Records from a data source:
= = = =

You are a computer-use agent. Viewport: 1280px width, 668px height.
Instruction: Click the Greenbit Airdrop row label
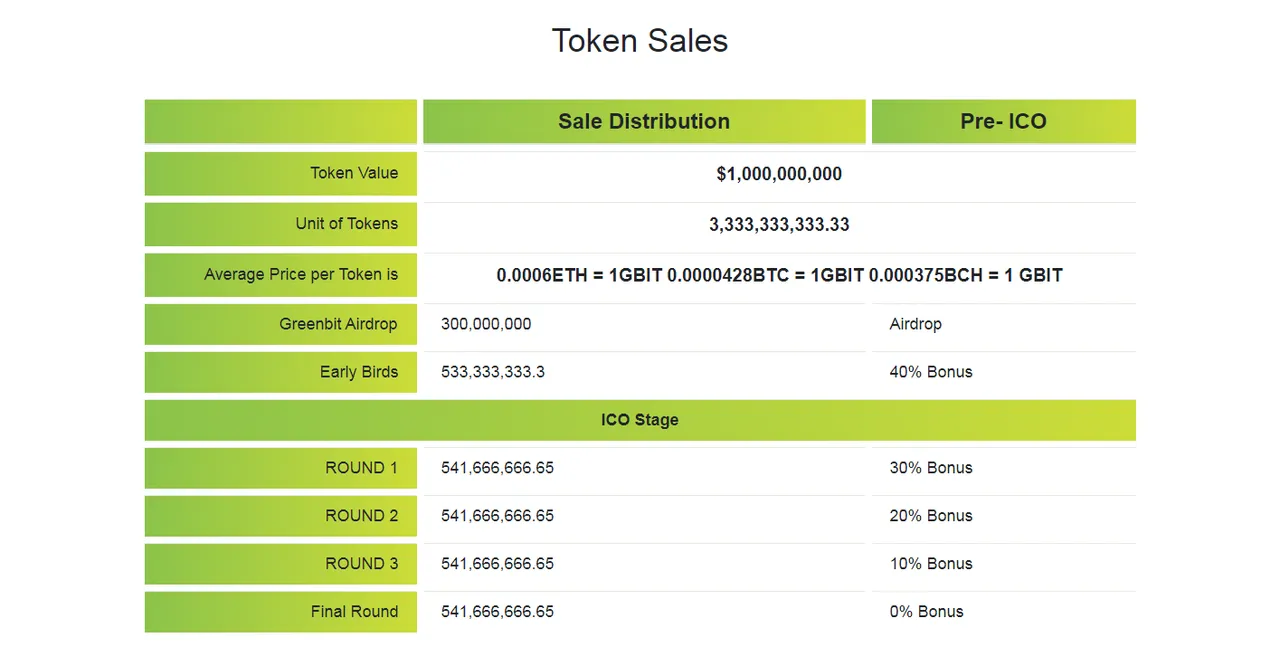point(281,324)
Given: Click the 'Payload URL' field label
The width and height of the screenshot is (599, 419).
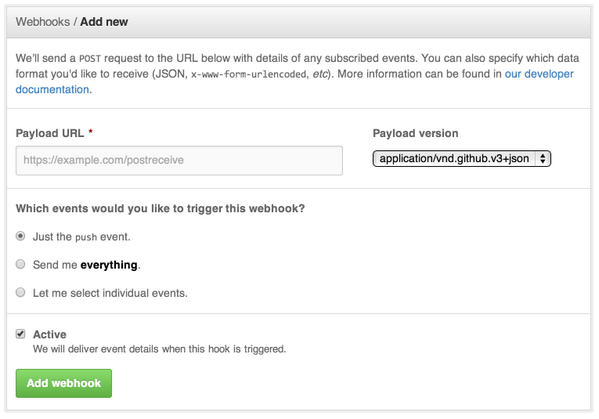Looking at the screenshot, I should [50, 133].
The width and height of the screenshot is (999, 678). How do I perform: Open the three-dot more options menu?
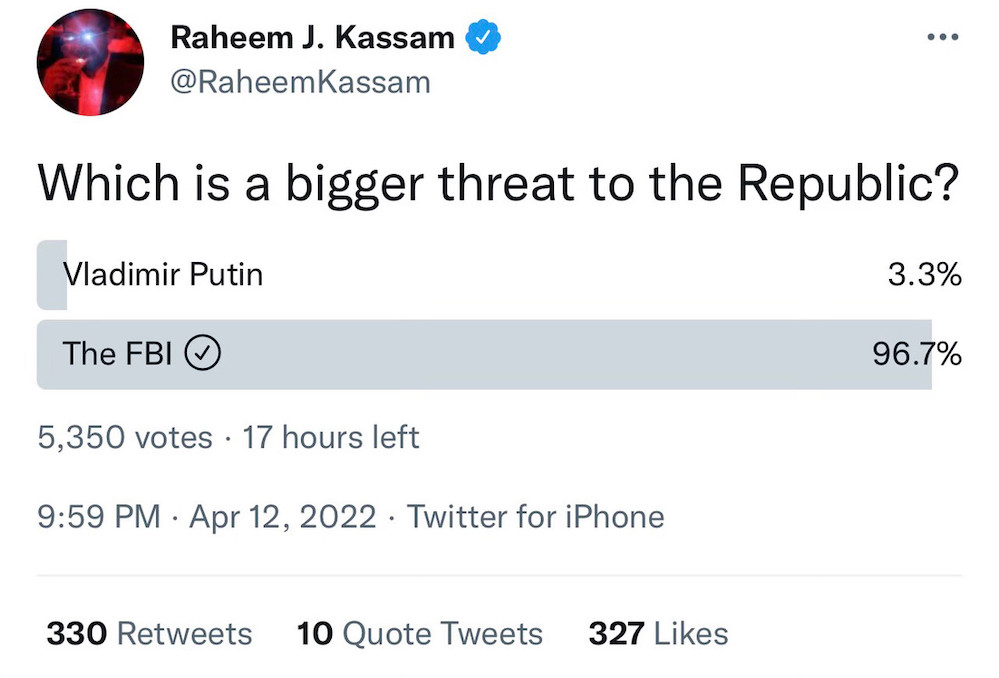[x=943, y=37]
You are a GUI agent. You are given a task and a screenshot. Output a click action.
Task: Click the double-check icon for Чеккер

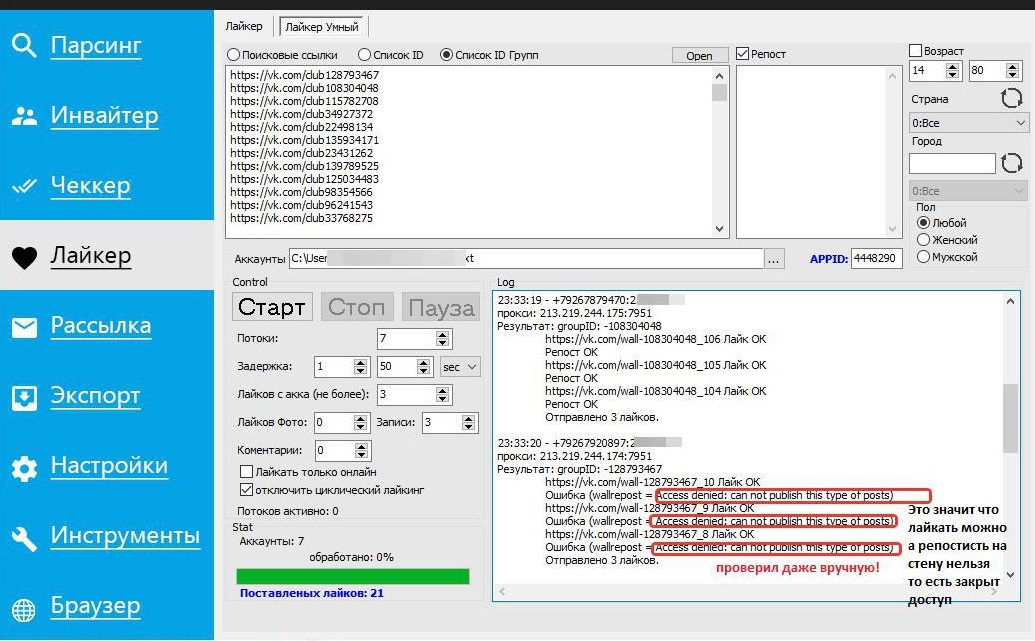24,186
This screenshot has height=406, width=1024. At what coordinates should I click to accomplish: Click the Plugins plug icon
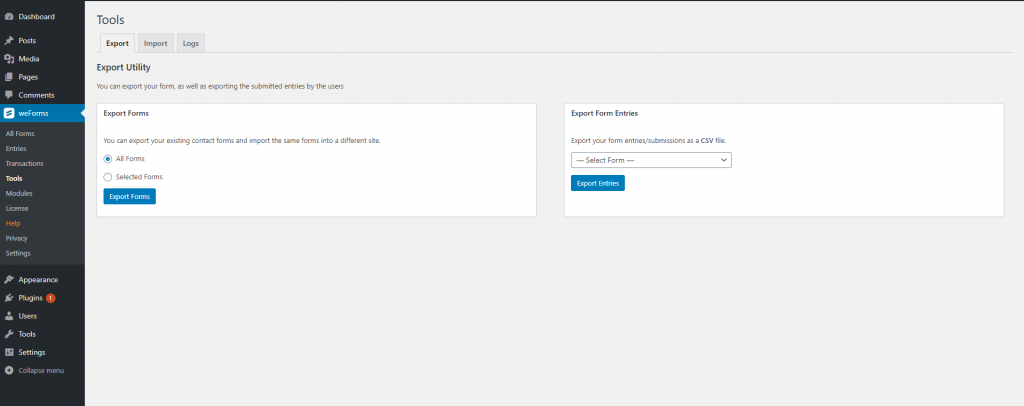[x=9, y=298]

= = = =

▶ [EXERCISE DETAILS] Your answer must consist of the entries, unchanged, with no pictures in it.

▶ [ANSWER BOX]
You are a computer-use agent. Viewport: 1280px width, 668px height.
Instruction: Click the Greenbit Airdrop row label
point(281,324)
Given: Click the 'Payload URL' field label
The width and height of the screenshot is (599, 419).
Looking at the screenshot, I should [50, 133].
The width and height of the screenshot is (999, 678). How do I perform: Open the three-dot more options menu?
[x=943, y=37]
You are a GUI agent. You are given a task and a screenshot. Output a click action.
Task: Click the double-check icon for Чеккер

24,186
This screenshot has height=406, width=1024. At what coordinates should I click to accomplish: Click the Plugins plug icon
[x=9, y=298]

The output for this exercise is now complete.